You cannot tell much about a man's faith by his willingness to deal in futures without any foundation in fact. And yet no man is ready to face the future unless his heart is nerved by a high and worthy faith. This alone can give strength to look down the coming days and to take up their tasks.

None of us can know what these new days hold for us; fear readily conjures up pictures of disaster. But because of certain sublime confidences we hold we banish our fears, shake off our sloth, and gladly step out into the unknown and untrodden country of to-morrow.

Faith is the force of all the ages. It accounts for the past; it enters and determines the future. Because certain men in days gone by believed certain things intensely; because they were thrilled by great visions, by glorious ideals, history was wrought out in the forge of their convictions, under the hammer of their wills.

No great things are done except by the power of faith, under glowing hopes and compelling convictions. It is her faith in her boy's future that makes the mother willing to suffer, keeps her patient, that buoys up the father in the strife and weariness of life. No man or woman is doing anything that makes the world richer for mere bread and butter; some purpose and vision is behind the worthy work.

It is because somehow we believe, no matter how we may phrase the belief, that destiny is behind this strange weaving we call life that we are content to seem to be the shuttles jerked hither and thither. We bear the ills of to-day because we dimly see the glorious goal of the good of all. We do a full day's work only as we see somehow an eternal wage.

It makes little difference what creed a man may hold, for that has become almost wholly a matter of philosophical speculation regarding things unknown and often unimportant, but it makes all the difference what measure and quality of faith he has, whether he feels the force of great aspirations and is controlled by eternal principles.

It may belong to few of us to be heralded as heroes, and the judgment of history may confer on none the martyr's crown, but the hero's joy and the martyr's glory are in the heart of every one who boldly reaches up to and lives out the highest he conceives, for he will not do that without sacrifice and pain on his side nor without enriching for mankind on the other.

The largest faith may be manifest in the lowliest places. When all the work of the ages appears, when the weaving of the centuries is turned with its finished side towards us, we may see that the man who has laid the brick or fed the furnace or the woman who has washed and cooked in the home and tended the little ones, doing these things for love, has shot the most glowing colours into the great fabric.

It is not the thing you do so much as the spirit in which you do it that makes it great or small. Faith determines this spirit, for faith is that which fashions the ideal of the one we love, the ideal we serve and for which we joyfully suffer.
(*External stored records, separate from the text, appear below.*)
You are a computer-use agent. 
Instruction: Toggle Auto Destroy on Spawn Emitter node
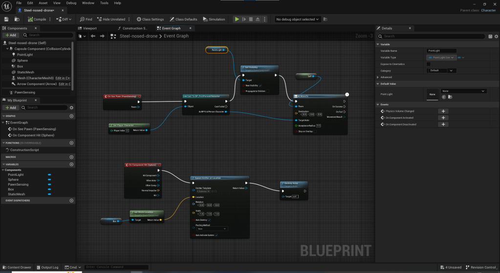click(x=210, y=220)
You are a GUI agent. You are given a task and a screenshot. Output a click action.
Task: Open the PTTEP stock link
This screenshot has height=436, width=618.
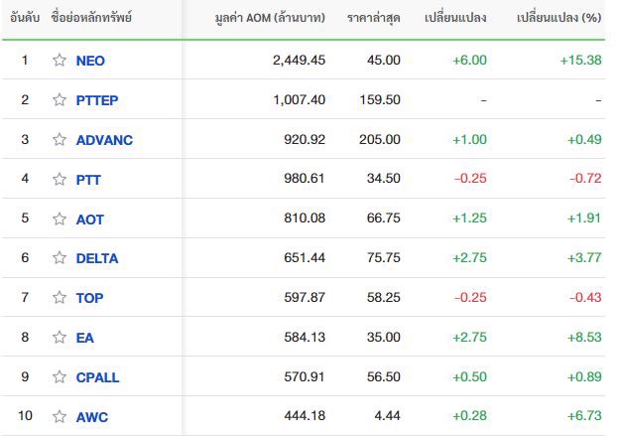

The prophet whose burning words cannot forget lives by the faith in a vision broad and sweeping; but not less is the faith of the humble toiler who lives each day by the vision of his home and fireside.

Nor is this all. It is faith that draws on life's invisible sources of power and refreshing; it is faith that finds inner contact with the invisible. How empty is life if it hold nothing but things; how hungry grows the heart fed only on cold facts. For each day as it comes we need to be able to draw on the deep springs of the water of life, the springs from which our fathers drank and found strength to lay the foundations of our day.